The mechanisms and biological roles of Polycomb repressive complex (PRC) recruitment by long noncoding RNAs (lncRNAs) remain unclear. To gain insight, we expressed two lncRNAs that recruit PRCs to multi-megabase domains, Airn and Xist, from an ectopic locus in mouse stem cells and compared effects. Unexpectedly, ectopic Airn recruited PRC1 and PRC2 to chromatin with a potency resembling Xist yet did not repress genes.

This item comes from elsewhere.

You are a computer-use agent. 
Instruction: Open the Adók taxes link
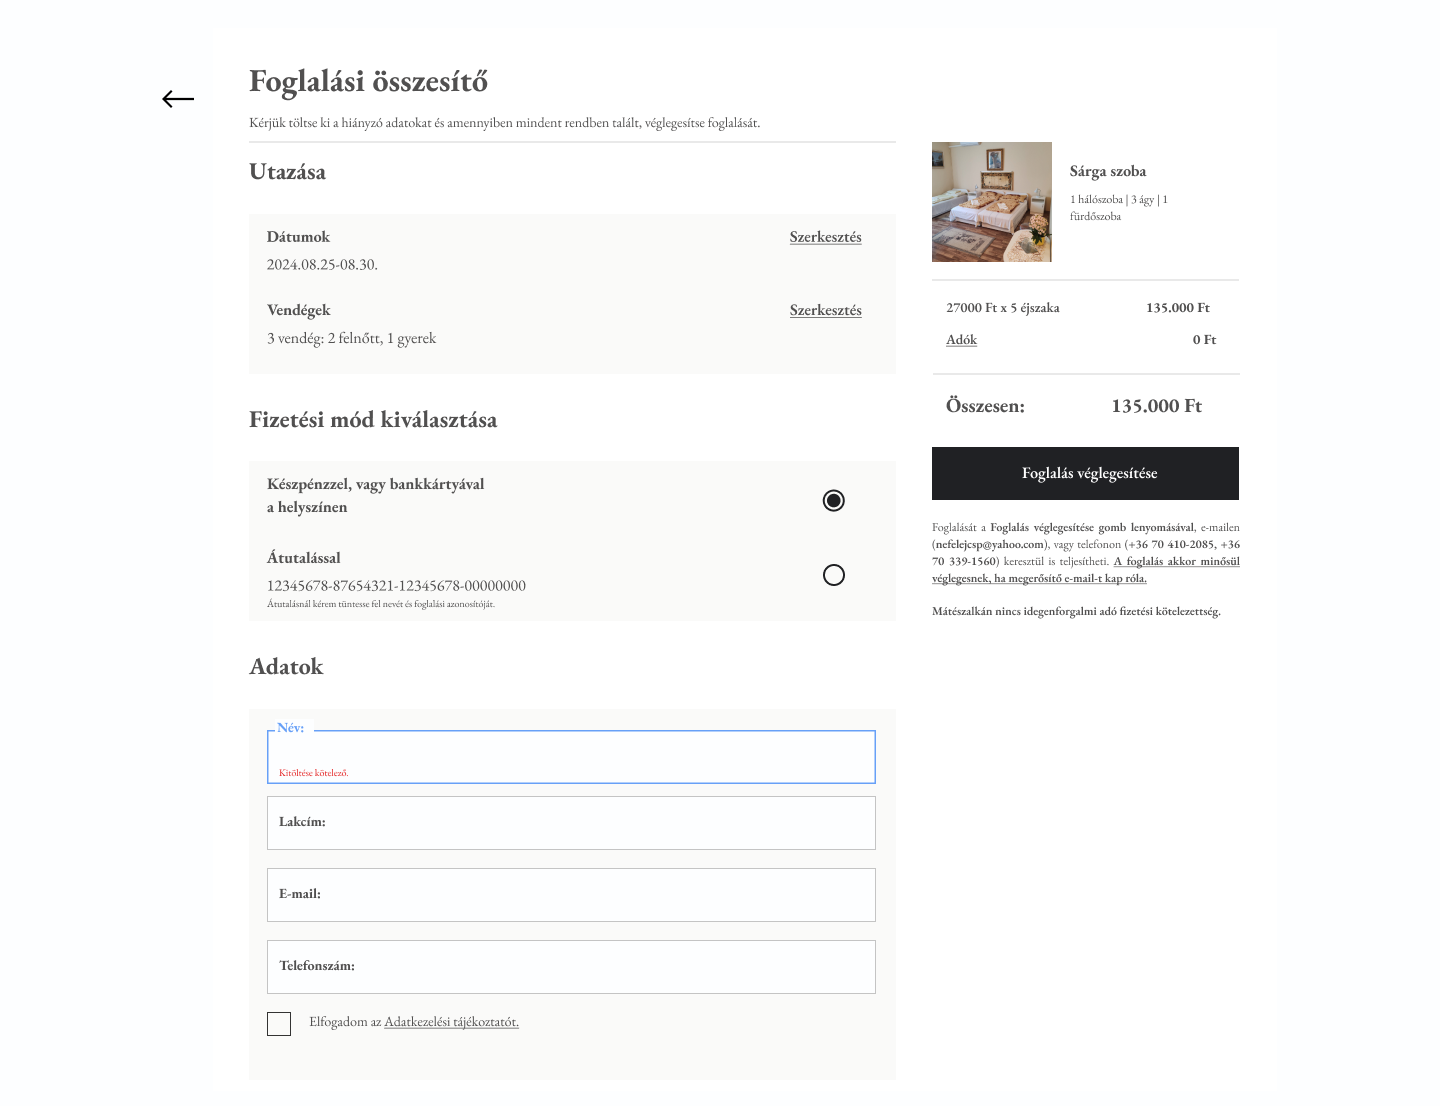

Compared with PRC2, PRC1 was more proximal to Airn and Xist, where its enrichment over C-rich elements required the RNA-binding protein HNRNPK. Fusing Airn to Repeat A, the domain required for gene silencing by Xist, enabled gene silencing and altered local patterns but not relative levels of PRC-directed modifications. Our data suggest that, endogenously, Airn recruits PRCs to maintain rather than initiate gene silencing, that PRC recruitment occurs independently of Repeat A, and that protein-bridged interactions, not direct RNA contacts, underlie PRC recruitment by Airn, Xist, and other lncRNAs.
Isogenic comparison of Airn and Xist reveals core principles of Polycomb recruitment by lncRNAs.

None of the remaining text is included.